There are a great many more papers, but we have been here too long as it is and I daren't stay longer. I take a sampling of the letters from Agoston Horthy out, fold them up, and tuck them into my stocking.

“Where's the baby gotten to?” I ask, looking for Theo. When I find him under the table I can't help but laugh. He has worked open a jar of shoe polish and smeared it all over his face and hair and clothes.

“Daaaaaabudabudabu!” he says triumphantly, holding up his tarry hands.

“How am I going to clean him up?” I say, my amusement quickly giving way to alarm.

“I saw a basin of water on the stove when I came in,” says Dek. “Shoe polish won't be any great trick.”

I try to pack everything away again the way it was. Once the room is in reasonable shape, we snuff out the lantern and make our way back to the scullery in the dark. I check ahead of Dek that nobody is there. Then I strip Baby Theo as fast as I can. I can still hear the piano tinkling upstairs. I don't have time to heat up the basin of water, and Theo screams blue murder the second I put him into it, clawing and wriggling to get out again, and who can blame him? I grab a dish brush and make a desperate go at the shoe polish matted into his hair.

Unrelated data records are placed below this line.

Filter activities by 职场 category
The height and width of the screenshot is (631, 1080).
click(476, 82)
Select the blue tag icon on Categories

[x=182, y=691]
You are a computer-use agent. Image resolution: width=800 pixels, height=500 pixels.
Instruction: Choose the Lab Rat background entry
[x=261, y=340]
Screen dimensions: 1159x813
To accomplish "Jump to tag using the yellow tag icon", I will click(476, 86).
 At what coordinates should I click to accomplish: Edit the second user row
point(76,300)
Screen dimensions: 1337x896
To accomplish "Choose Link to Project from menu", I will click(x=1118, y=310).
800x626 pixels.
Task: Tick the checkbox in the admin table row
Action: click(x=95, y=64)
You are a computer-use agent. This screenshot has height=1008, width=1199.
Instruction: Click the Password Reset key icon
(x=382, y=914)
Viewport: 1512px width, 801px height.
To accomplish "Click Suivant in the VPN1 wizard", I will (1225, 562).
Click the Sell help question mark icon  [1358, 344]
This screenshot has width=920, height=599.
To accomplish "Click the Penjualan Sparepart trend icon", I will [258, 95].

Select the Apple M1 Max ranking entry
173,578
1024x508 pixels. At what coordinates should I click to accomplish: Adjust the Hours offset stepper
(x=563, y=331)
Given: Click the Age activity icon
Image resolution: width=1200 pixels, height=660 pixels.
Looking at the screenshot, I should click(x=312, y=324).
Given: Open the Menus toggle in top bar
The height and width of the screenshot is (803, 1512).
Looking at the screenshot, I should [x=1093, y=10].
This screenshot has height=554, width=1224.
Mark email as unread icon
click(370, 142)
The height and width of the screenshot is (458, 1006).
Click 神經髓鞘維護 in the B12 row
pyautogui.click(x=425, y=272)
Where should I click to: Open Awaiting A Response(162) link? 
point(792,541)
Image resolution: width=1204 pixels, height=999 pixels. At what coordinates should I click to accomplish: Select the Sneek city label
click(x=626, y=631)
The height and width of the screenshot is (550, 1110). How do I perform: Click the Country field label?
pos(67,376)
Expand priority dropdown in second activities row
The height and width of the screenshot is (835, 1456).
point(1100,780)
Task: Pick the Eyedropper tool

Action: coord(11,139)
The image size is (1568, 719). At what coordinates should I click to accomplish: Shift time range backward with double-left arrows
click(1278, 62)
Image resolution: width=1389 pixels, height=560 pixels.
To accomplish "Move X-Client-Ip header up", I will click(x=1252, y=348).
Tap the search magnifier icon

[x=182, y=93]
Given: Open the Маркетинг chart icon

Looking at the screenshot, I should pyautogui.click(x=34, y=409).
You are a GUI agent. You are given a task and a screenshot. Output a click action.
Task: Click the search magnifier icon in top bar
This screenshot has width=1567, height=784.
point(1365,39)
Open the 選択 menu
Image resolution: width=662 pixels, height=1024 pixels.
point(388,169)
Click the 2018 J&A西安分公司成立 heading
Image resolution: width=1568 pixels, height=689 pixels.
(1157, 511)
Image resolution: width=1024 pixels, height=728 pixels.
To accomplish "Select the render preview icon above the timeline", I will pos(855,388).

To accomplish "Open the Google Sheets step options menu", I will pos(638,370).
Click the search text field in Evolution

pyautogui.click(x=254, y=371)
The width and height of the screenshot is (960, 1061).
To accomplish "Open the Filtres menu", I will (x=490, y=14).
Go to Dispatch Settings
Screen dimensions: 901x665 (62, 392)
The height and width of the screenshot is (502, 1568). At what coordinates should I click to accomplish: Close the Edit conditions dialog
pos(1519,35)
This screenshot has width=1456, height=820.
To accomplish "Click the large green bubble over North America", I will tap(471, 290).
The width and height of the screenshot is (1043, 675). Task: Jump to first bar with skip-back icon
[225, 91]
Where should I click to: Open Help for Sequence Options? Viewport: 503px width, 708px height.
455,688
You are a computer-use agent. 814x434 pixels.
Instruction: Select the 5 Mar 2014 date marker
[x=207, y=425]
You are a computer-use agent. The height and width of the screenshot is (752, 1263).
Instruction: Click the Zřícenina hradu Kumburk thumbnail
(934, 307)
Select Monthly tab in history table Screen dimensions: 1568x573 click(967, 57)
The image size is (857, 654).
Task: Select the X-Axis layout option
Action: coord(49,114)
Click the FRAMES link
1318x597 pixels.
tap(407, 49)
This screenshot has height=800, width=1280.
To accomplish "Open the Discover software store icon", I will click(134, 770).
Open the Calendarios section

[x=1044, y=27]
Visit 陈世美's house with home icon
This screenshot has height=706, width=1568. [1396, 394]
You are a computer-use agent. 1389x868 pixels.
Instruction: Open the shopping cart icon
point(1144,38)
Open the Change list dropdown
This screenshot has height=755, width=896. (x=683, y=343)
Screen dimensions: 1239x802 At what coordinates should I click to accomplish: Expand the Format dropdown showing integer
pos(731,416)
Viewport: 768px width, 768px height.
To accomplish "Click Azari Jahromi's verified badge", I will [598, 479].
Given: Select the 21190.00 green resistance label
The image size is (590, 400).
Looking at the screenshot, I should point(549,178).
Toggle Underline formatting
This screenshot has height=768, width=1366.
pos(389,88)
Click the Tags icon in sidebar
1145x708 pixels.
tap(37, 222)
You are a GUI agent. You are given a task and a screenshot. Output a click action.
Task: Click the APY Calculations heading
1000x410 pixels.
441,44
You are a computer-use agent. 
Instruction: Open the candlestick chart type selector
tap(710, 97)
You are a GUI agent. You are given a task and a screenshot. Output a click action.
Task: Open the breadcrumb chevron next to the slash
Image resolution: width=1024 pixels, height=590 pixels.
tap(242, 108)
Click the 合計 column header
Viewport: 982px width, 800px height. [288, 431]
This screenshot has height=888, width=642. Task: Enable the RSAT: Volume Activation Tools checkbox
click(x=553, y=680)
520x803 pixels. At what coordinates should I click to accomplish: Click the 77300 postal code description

“You're going to take his skin off with that thing,” says Dek, reaching for a thick bar of soap above the dish rack. Somehow, between the two of us, we hold Theo in the water and I lather my hands and, thank all the holies, the shoe polish comes away easily. Dek sings a folk tune our mother used to sing us, a morbid tune about a father and son visiting a grave together, though the song doesn't say whose grave. It's a pretty song, but I wish he wouldn't sing it.

“There!” I say, pulling the wet, howling baby out of the water and bundling him into a dish towel. He quiets immediately, shivering against me, still shaking with breathy sobs.